→ **TEXT**:

* start *

A Cauchy integrability criterion which is a straightforward exercise says that $f$ Riemann integrable on $[a,b]$ iff $$(\forall\epsilon>0)(\exists\delta>0)(\forall \mathcal{P}\in\mathbb{P}_{[a,b]})(\forall \mathcal{Q}\in\mathbb{P}_{[a,b]})\bigg(\|\mathcal{P}\|<\delta\wedge\|Q\|<\delta\Rightarrow |S(f,\mathcal{P})-S(f,\mathcal{Q})|<\epsilon\bigg).$$

My question is that how can we use the above definitions and Cauchy criterion to show that if $f$ is continuous on $[a,b]$ then $f$ is intgrable on $[a,b]$?

* end *

→ **TASK OBJECTIVE**: Copy the integrability question starting at "My question is" and ending at "intgrable on $[a,b]$?", substituting "monotonic" for every "continuous".

→ **AVAILABLE DATA**:
* start *

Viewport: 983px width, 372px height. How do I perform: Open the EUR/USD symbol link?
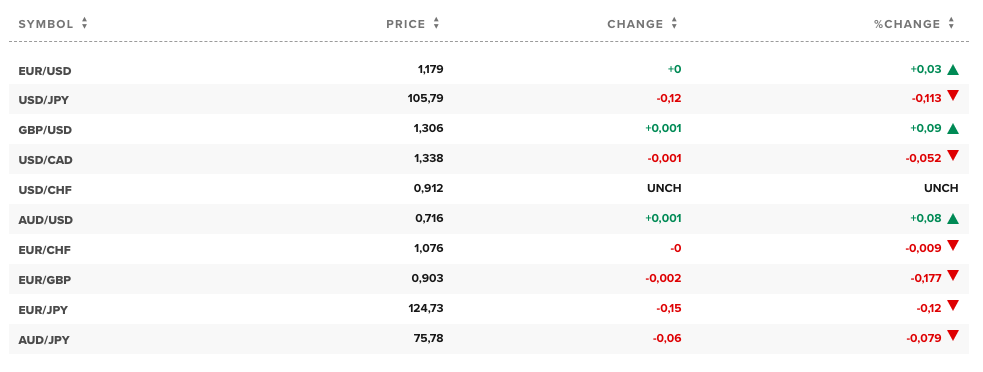(45, 71)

* end *

→ **TASK RESPONSE**:
My question is that how can we use the above definitions and Cauchy criterion to show that if $f$ is monotonic on $[a,b]$ then $f$ is intgrable on $[a,b]$?